WORK INSTRUCTIONS:
1 – In the passage about Gordon Brown's Budget testimony, by how much did leading independent economists say the Government would have to raise tax?
2 – Quote every stretch of words that appears inside quotation marks in the passage about Gordon Brown's Budget testimony.
3 – Carry the passage about Gordon Brown's Budget testimony forward from its final sentence.

SUPPLIED PASSAGE:

>>

Gordon Brown spurned four opportunities to rule out a tax rises after the next general election yesterday as he defended his Budget plans for spending and borrowing in front of MPs.

He told the Treasury select committee the Government's multibillion-pound spending plans were "affordable and fully financed" up to 2008. He also brushed aside worries that Britain's red-hot housing market could suffer a crash that would hit the rest of the economy, saying it was in a more robust state than before the 1990s property slump.

Leading independent economists told the committee on Tuesday that the Government would be forced to raise tax by £10bn a year to avoid breaking its golden rule to borrow only to invest.

At yesterday's hearing, the Chancellor was repeatedly challenged by Michael Fallon, a Conservative committee member, to rule that out explicitly. The Chancellor retorted that in his Budget he had the choice of using the extra money from strong economic growth for tax cuts or improvements to public services. "Every commitment we made is affordable and fully financed" he said. "If I were a short-termist chancellor I could have said we could afford short-term tax cuts but I chose to use the money for the long-term."

<<

EXTRACTED ENTRIES:

>>

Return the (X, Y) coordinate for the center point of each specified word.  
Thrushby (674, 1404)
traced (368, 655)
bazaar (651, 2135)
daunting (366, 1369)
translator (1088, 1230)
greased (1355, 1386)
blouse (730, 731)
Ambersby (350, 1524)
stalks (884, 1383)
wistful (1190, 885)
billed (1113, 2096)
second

<<

RESULTS OF THE TASKS:
1 – By £10bn a year.

2 –
- "affordable and fully financed"
- "Every commitment we made is affordable and fully financed"
- "If I were a short-termist chancellor I could have said we could afford short-term tax cuts but I chose to use the money for the long-term."

3 –
He also defended his growth forecasts, saying the commentators who predicted the Government would miss its target of GDP growth of between 2.0 and 2.5 per cent last year had been proved wrong. He said the economy would rebalance in the next three years as manufacturing output and business investment accelerated and house prices inflation "moderated".

When questioned over some forecasters' gloomy outlook for house prices, he said: "It is not true that the economy is in a parlous position... over this."

He said typical debt service payments among consumers comprised about 7 per cent of disposable income compared with 15 per cent in the late 1980s. Mortgage payments made up only 15 per cent of income compared with 30 per cent then. "As the housing price (growth) moderates and at the same time consumer economic growth moderates, the economy will become more balanced over the course of the year," Mr Brown added.